The show's announcers were Herb May until 1938, Hugh Bartlett 1938–1952, and Barry Wood 1952–1959.

==War years==
By the time of World War II, millions of Canadians regarded the Happy Gang as friends. The show was "corny and wholesome," and during difficult times, the music and the jokes provided some much needed cheer. This was especially true during the war years. For example, the Gang performed the patriotic "There'll Always Be An England" nearly every day, giving hope to the listeners when the war effort seemed to be going badly. And songs of faith like "The Lord's Prayer" inspired and comforted listeners whose sons were fighting overseas. The members also made personal appearances, and participated in benefit concerts to support the war effort. Canadian ships at sea played phonograph records by the Happy Gang during the war years; the members also received a number of awards from the government. In addition, during the war, Happy Gang trumpet player Robert Farnon joined the Canadian army and became the conductor of the Allied Expeditionary Forces Canadian Band; he took the band to England and ended up staying, performing patriotic songs on the BBC.

==Later years==
June Callwood wrote a profile of the Happy Gang for Maclean's Magazine in 1950 titled "The Not-So-Happy Gang" which revealed that despite their on-air camaraderie, ensemble members did not get along and that "it is possible one half the Gang would cheer happily if the other half was fired" and that host Bert Pearl, while respected by his crew, was frustrated and unhappy with his role. According to an anonymous CBC producer Callwood spoke to, "It’s killing him to slosh around with that always-smiling routine.” Regardless of disharmony behind the scenes, the programme continued to be successful with an estimated audience of 2.5 million in 1950.
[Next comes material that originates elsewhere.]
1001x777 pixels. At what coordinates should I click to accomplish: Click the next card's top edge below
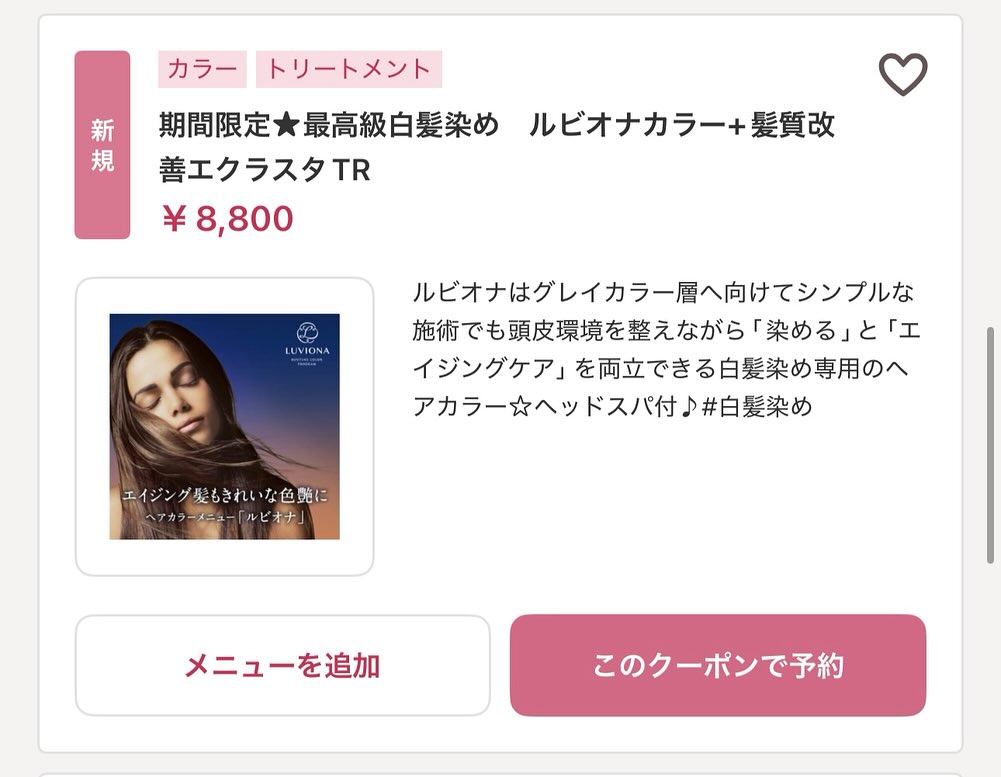pos(500,775)
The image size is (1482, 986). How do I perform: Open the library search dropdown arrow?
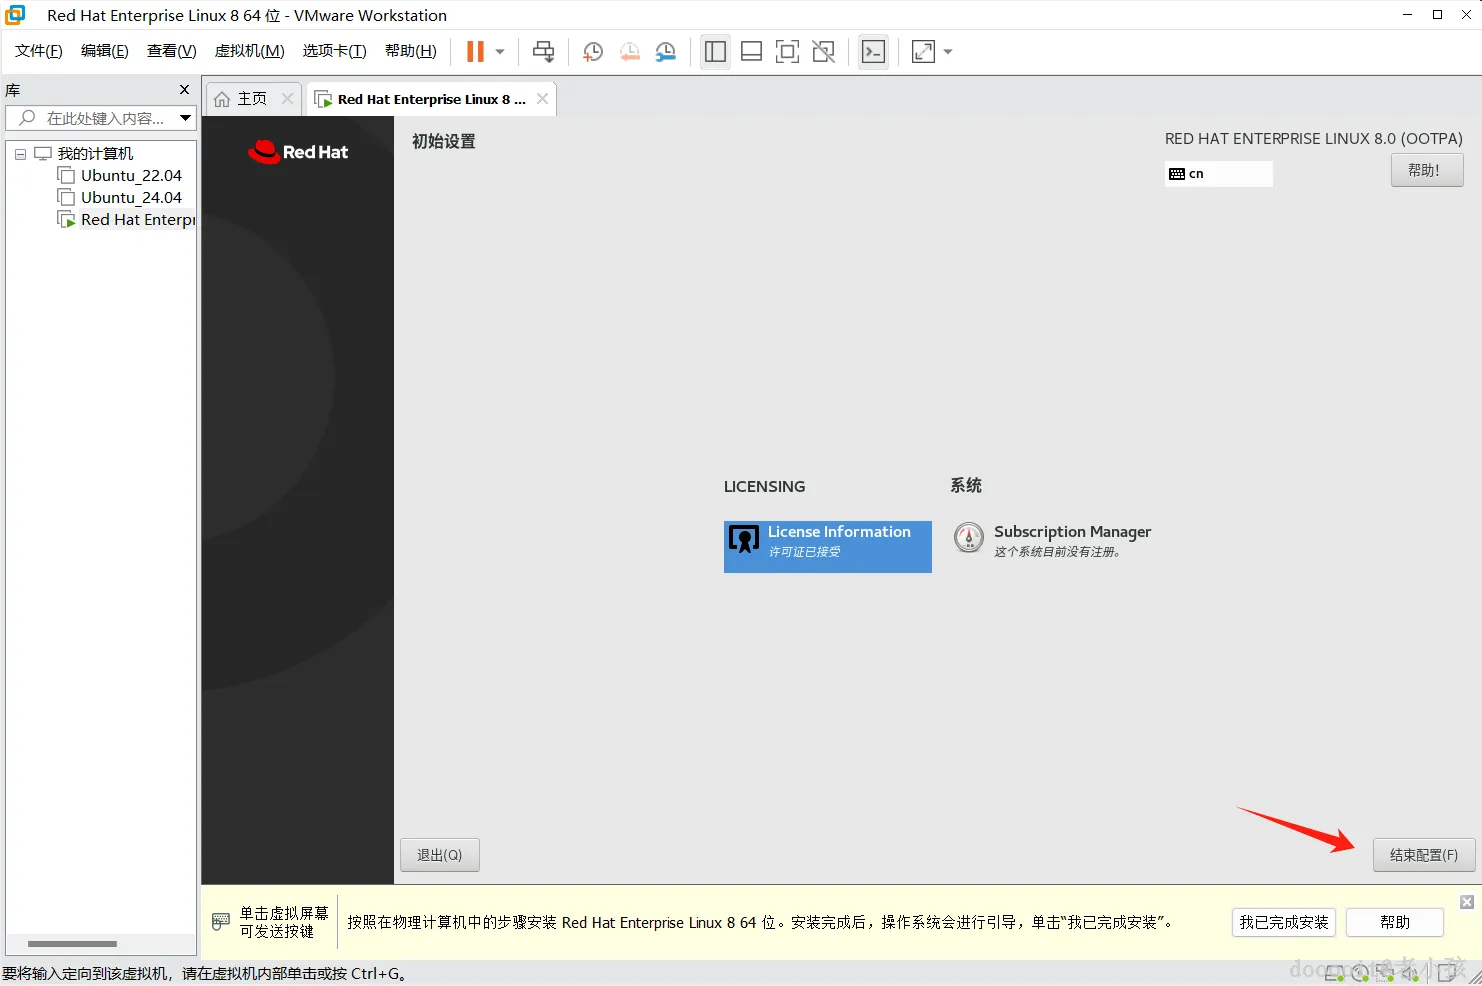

In 1952, Barry Wood took over from Hugh Bartlett as the Happy Gang's new announcer, and served in that role for the show's final years.

In 1955, Bert Pearl suddenly left the Happy Gang, which was still very popular, although its audience was aging. There was no explanation given for his departure, and rumors and speculation swirled in the press that he had a serious illness or perhaps a drinking problem. Neither was true: years later, he explained that the pressure of constantly performing, with little time off for eighteen years, led to a nervous breakdown. He moved to California, where he became the music coordinator for Jimmy Durante's NBC-TV program as well as occasionally writing songs for Durante's guest vocalists.

When The Happy Gang was cancelled in 1959, some of the members continued to perform. In addition to Pearl, who mainly performed in the United States, and Farnon, who had a successful career in England as a composer and conductor, Bobby Gimby had some success in Canada as a bandleader and songwriter. And Blain Mathé became a member of the Toronto Symphony Orchestra.

Long after The Happy Gang had left the air, replaced by The Tommy Hunter Show in the summer of 1959, the troupe (except for Blain Mathé and Robert Farnon), reunited in 1975 at the Canadian National Exhibition; a record 20,000 fans attended their performance; Bert Pearl came back for that concert. Also performing was Kay Stokes, who was 81 by this time. She received two standing ovations. Some of the Gang, especially Bert Pearl, had expressed concern that so many years later, they would be forgotten, but the positive reaction they received from the audience showed that the Happy Gang had remained an important part of growing up in Canada.

A small exhibit of the show opened at CBC Museum in 2005, and remained until the space's closure in 2017. A small display, featuring Kay Stokes' organ, photos and news clippings, remains in the Ivan Harris Gallery in the lower level of the CBC's Canadian Broadcasting Centre.